+++ Provided material +++
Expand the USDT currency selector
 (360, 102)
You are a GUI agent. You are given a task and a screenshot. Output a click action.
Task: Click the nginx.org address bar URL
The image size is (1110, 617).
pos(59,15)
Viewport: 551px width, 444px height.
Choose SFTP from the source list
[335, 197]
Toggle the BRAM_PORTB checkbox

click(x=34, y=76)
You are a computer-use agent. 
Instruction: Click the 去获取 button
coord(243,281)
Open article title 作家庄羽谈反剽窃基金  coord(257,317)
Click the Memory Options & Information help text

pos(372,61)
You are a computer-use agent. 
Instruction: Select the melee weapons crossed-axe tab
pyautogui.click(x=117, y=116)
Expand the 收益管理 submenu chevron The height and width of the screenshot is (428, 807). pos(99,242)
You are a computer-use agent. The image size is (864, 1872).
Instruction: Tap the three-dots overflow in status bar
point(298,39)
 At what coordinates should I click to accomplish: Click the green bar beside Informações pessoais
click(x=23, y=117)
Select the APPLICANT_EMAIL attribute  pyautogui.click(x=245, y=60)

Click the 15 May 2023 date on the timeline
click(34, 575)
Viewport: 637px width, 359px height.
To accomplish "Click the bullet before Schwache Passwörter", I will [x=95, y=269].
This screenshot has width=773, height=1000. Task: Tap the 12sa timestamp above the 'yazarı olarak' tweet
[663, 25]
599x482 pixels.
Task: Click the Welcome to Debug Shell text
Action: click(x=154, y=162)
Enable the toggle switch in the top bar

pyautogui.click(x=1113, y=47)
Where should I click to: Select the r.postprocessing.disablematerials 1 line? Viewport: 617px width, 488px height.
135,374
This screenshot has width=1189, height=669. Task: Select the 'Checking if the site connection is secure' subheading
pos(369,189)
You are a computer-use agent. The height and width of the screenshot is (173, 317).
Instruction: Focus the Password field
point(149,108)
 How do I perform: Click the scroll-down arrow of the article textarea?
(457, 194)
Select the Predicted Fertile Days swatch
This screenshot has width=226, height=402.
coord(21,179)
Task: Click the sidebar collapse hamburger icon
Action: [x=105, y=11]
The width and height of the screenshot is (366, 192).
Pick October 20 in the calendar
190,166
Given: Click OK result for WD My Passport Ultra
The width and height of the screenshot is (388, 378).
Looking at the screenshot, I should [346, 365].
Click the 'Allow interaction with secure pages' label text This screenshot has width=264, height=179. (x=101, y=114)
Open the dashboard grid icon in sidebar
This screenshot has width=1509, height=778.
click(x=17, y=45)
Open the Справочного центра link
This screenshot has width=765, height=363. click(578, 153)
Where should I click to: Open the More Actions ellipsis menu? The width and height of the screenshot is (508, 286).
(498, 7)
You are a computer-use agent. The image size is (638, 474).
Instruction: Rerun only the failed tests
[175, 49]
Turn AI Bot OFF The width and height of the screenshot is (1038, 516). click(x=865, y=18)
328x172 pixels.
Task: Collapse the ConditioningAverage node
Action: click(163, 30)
+++
• **Task description**:
Only lines containing the string "computer" belong in the answer; find them in the data above and copy them.

• **Problem solution**:
You are a computer-use agent. 
You are a computer-use agent. 
You are a computer-use agent. The image size is (864, 1872).
You are a computer-use agent. The height and width of the screenshot is (173, 317).
You are a computer-use agent. The image size is (638, 474).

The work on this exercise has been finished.